[Records from a collection]
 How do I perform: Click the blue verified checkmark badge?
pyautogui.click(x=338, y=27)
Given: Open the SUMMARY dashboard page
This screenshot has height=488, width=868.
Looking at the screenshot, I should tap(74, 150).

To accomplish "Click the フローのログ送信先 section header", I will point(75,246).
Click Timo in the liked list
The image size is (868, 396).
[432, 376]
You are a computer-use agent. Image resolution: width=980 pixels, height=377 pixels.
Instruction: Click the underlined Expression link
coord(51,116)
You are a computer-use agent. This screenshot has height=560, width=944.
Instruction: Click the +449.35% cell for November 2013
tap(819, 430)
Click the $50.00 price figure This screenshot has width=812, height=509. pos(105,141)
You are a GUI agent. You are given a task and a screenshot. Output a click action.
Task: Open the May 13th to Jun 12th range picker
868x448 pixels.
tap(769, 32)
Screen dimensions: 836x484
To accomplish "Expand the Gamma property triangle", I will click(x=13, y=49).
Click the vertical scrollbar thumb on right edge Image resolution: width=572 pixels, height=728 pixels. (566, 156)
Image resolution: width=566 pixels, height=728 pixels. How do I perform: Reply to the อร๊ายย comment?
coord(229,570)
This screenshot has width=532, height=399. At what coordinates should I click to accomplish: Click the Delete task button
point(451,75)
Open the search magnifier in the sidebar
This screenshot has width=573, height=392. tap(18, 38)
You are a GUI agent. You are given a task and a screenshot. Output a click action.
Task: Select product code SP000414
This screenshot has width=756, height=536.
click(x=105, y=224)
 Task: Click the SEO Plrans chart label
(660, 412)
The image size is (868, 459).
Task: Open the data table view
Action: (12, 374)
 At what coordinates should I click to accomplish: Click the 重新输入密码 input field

**TASK TO COMPLETE:**
Reproduce the lines from the one with "Given: Open the SUMMARY dashboard page" to the end of the data exactly, leaving out every earlier line.

**RESULT FOR THIS EXERCISE:**
Given: Open the SUMMARY dashboard page
This screenshot has height=488, width=868.
Looking at the screenshot, I should tap(74, 150).

To accomplish "Click the フローのログ送信先 section header", I will point(75,246).
Click Timo in the liked list
The image size is (868, 396).
[432, 376]
You are a computer-use agent. Image resolution: width=980 pixels, height=377 pixels.
Instruction: Click the underlined Expression link
coord(51,116)
You are a computer-use agent. This screenshot has height=560, width=944.
Instruction: Click the +449.35% cell for November 2013
tap(819, 430)
Click the $50.00 price figure This screenshot has width=812, height=509. pos(105,141)
You are a GUI agent. You are given a task and a screenshot. Output a click action.
Task: Open the May 13th to Jun 12th range picker
868x448 pixels.
tap(769, 32)
Screen dimensions: 836x484
To accomplish "Expand the Gamma property triangle", I will click(x=13, y=49).
Click the vertical scrollbar thumb on right edge Image resolution: width=572 pixels, height=728 pixels. (566, 156)
Image resolution: width=566 pixels, height=728 pixels. How do I perform: Reply to the อร๊ายย comment?
coord(229,570)
This screenshot has width=532, height=399. At what coordinates should I click to accomplish: Click the Delete task button
point(451,75)
Open the search magnifier in the sidebar
This screenshot has width=573, height=392. tap(18, 38)
You are a GUI agent. You are given a task and a screenshot. Output a click action.
Task: Select product code SP000414
This screenshot has width=756, height=536.
click(x=105, y=224)
 Task: Click the SEO Plrans chart label
(660, 412)
The image size is (868, 459).
Task: Open the data table view
Action: (12, 374)
 At what coordinates should I click to accomplish: Click the 重新输入密码 input field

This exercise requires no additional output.